• WHAT IS EXPECTED:
For this exercise, copy exactly the lines below from the one with "Image resolution: width=480" through the one with "This screenshot has height=461, width=828." and leave out the pictures.

• DATA PROVIDED:
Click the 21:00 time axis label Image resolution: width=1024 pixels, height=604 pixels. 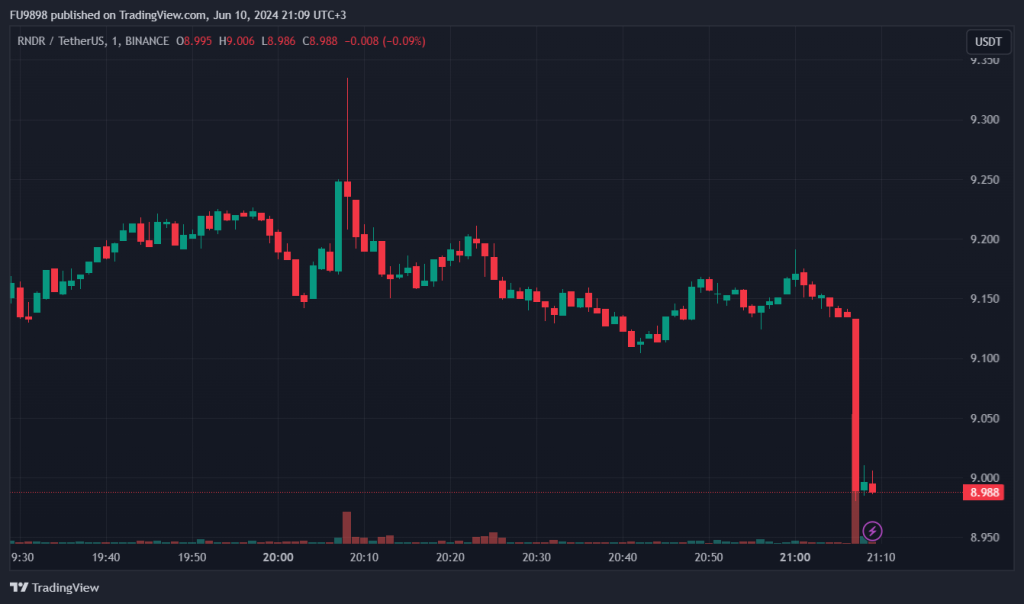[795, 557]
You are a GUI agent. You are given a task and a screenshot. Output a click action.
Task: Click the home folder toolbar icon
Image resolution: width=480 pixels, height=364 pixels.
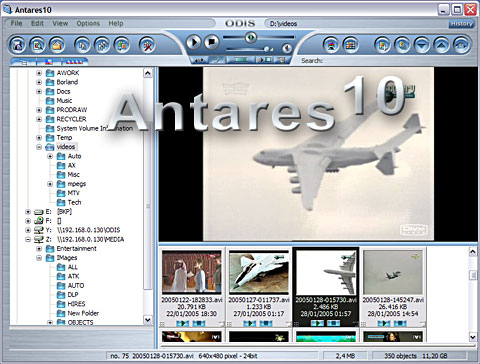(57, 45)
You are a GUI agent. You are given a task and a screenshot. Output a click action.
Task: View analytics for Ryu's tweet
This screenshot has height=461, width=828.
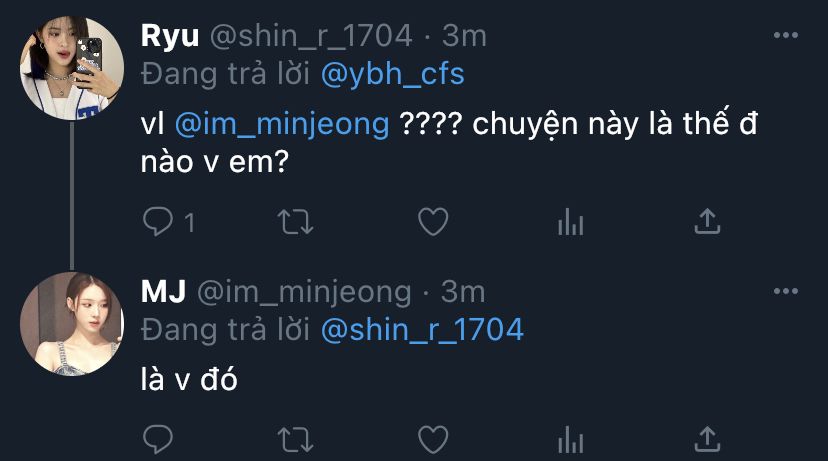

==

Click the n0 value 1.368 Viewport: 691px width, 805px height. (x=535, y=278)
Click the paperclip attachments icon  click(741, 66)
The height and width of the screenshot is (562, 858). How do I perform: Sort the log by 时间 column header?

• RESPONSE TO THIS EXERCISE:
Image resolution: width=480 pixels, height=364 pixels.
(57, 45)
You are a GUI agent. You are given a task and a screenshot. Output a click action.
Task: View analytics for Ryu's tweet
This screenshot has height=461, width=828.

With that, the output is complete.